Говорил подловчий Баранкевич чаще всего хорошим беларусским языком. И следует отметить, что он ни в коем случае не был пьяницей, он просто любил выпить "с хорошими людьми", а в одиночестве и чарки не выпивал. Но и в компании "добрых людей" никогда "не перебирал меры". Существовала определенная граница, которой он никогда не переступал и за которую его нельзя было вывести никакими силами. Что же касается его литвинолюбства, то оно еще выражалось и в том, что он очень любил литовские колдуны [Колдуны — пельмени]. И этих колдунов, как уверял подловчий, он съел однажды сто сорок штук.

— Разумеется, с водкой, — добавлял при этом пан Баранкевич.

Первый раз Лобанович зашел к подловчему вечером того самого дня, когда ходил гулять на железную дорогу.

Баранкевич встретил соседа-учителя приветливо и повел его в чистую половину дома, где он обычно принимал гостей. В просторной, аккуратно выбеленной комнате возле одной стены стоял диван и рядом с ним большой простой стол, застланный белой скатертью. На небольшом столике, недалеко от дивана, стоял ящичек — музыкальный инструмент, который подловчий и пускал в ход, чтобы позабавить гостей. Кроме еще одного диванчика возле другой стены и нескольких простых стульев, в этой комнате ничего не было, и она выглядела пустоватой.

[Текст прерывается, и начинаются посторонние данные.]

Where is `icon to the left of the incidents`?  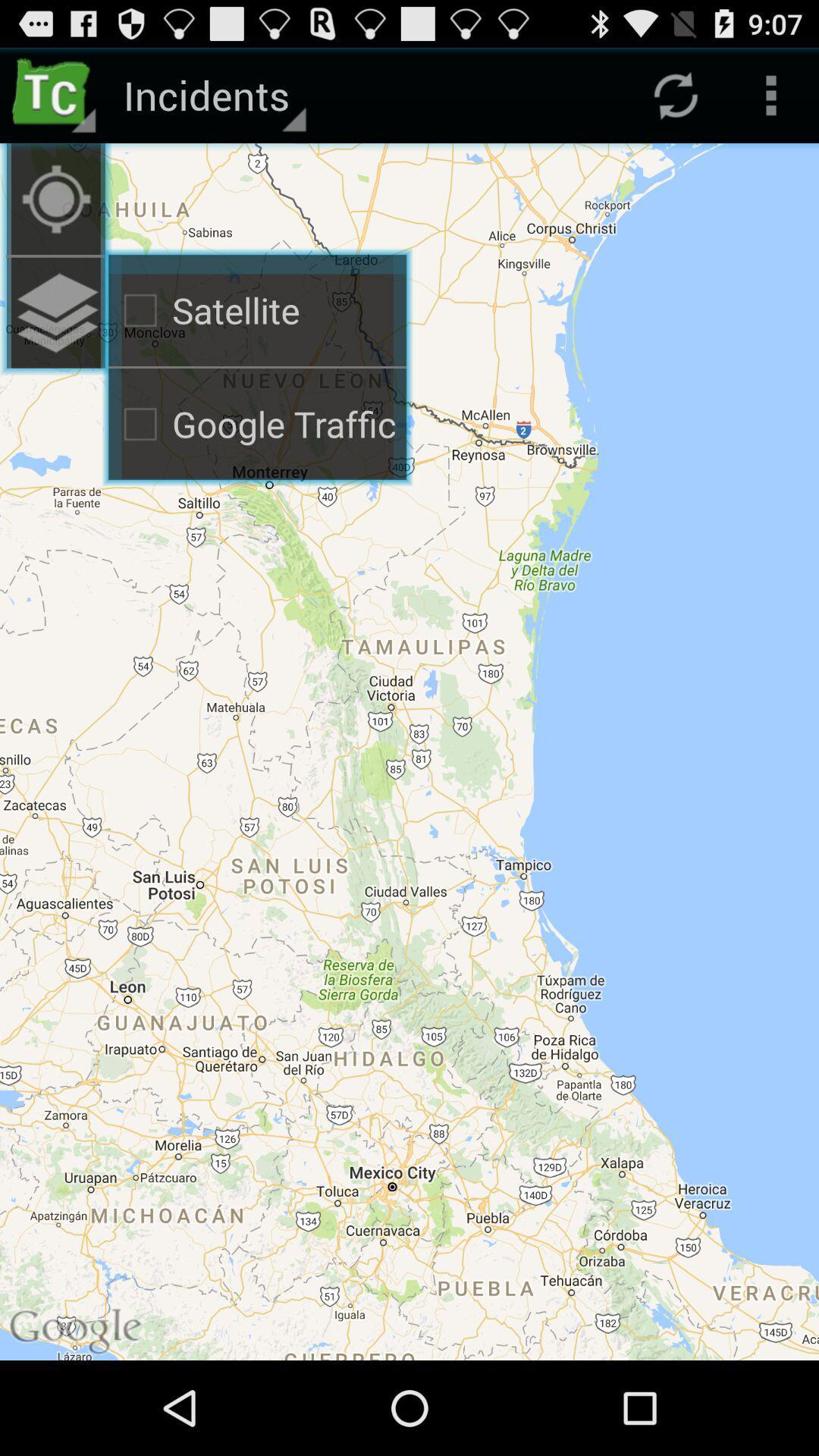
icon to the left of the incidents is located at coordinates (55, 94).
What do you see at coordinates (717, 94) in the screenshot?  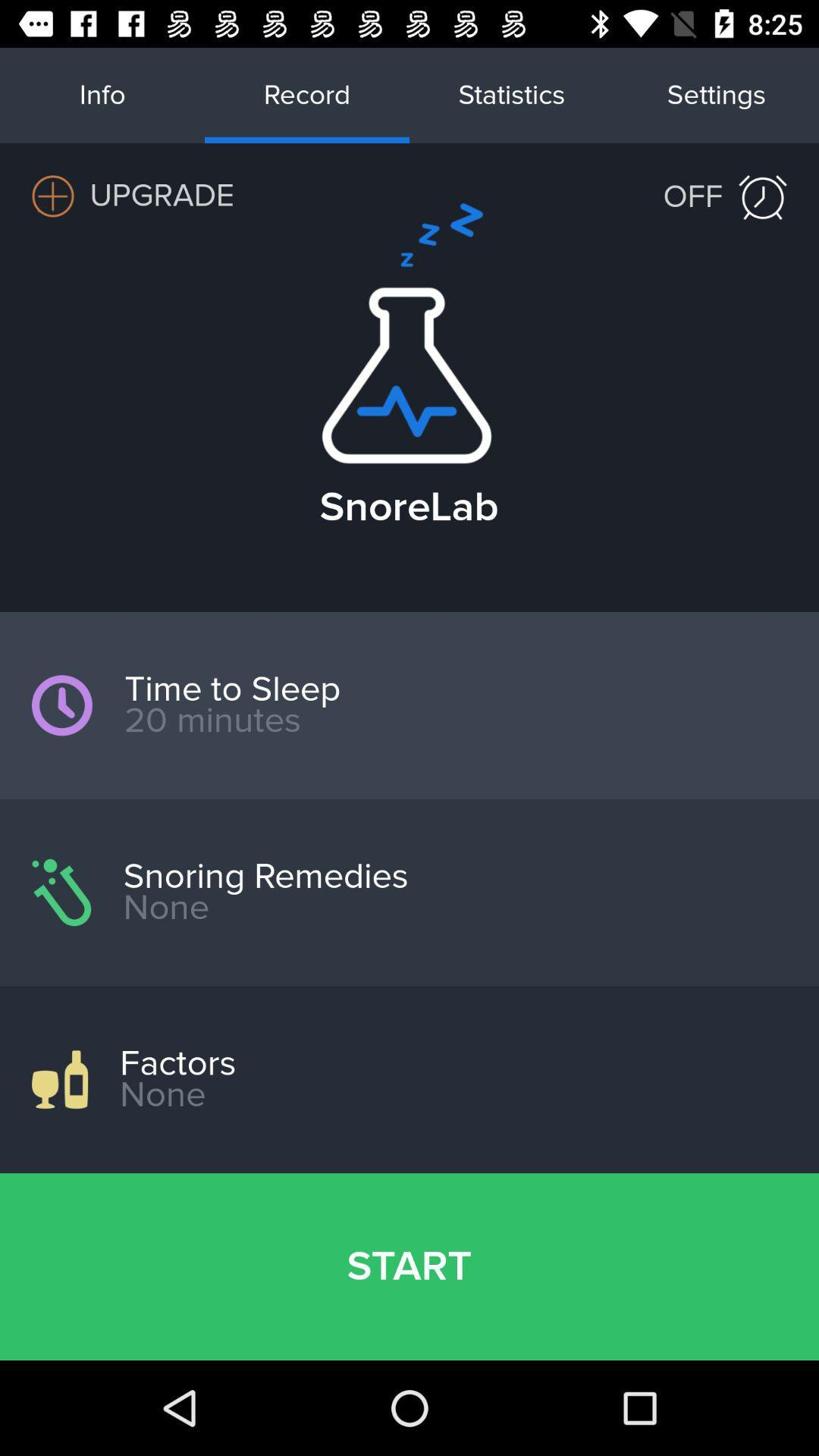 I see `the button beside statistics` at bounding box center [717, 94].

— Садитесь, паночку, — пригласил Баранкевич учителя и угостил его крепкой папиросой.

Хозяин и гость разговорились, причем подловчий был первым здесь человеком, от которого Лобанович услыхал доброе слово об этой местности, имевшей тот большой козырь, что лежала она возле железной дороги. Пройдясь несколько раз по комнате, пан подловчий крикнул, повернувшись к другой половине дома:

— Габрынька!

— Сейчас, папа! — откликнулся из глубины дома звонкий девичий голосок.

Послышались легкие, частые шаги, и в комнату вошла младшая дочь пана подловчего. Такими же быстрыми шагами подошла она к гостю, протянула ему свою еще детскую руку, сделав приседание, которое Лобанович видел в первый раз. Он даже испугался: ему показалось, что эта маленькая паненочка присела оттого, что он нечаянно наступил ей на ногу.

— Чэсю! — снова крикнул подловчий.

Вскоре, шаркая сапогами, в комнату вошел младший сын Баранкевича, мальчик лет девяти, довольно угрюмого вида, с большой курчавой головой и красивым лицом. Поздоровавшись с гостем, Чэсь молча сел возле кафельной печи и оттуда, как волчонок, поглядывал на учителя.

Извинившись, подловчий вышел куда-то, оставив Лобановича с дочерью и сыном.

Панна Габрыня, смуглая, строгая и серьезная девочка-подросток, обратилась к Лобановичу с приветливой улыбкой:

— Пан любит музыку?

— Очень люблю, — проговорил Лобанович.

Габрыня подошла к музыкальному ящику, выбрала металлический "кружок", приладила его к ящику, который завела затем и пустила.

Мягкие, ласковые звуки полились по комнате, наполняя ее приятным звоном и навевая какие-то добрые, тихие чары. Неясные образы возникали сами собой, о чем-го говорили и звали неведомо куда, а на сердце оставалось чувство утраты чего-то далекого, чего-то такого, что уже не вернешь никогда и о чем можно только вспоминать. Все мелочи жизни, все будничные заботы, муть души — все это исчезало, отступало перед обаянием музыки. Откуда же эта печаль? О чем она? Не о той ли красоте жизни, которая так безжалостно, так грубо попирается ногами, о красоте, которая поднимает человека над болотом людской суеты?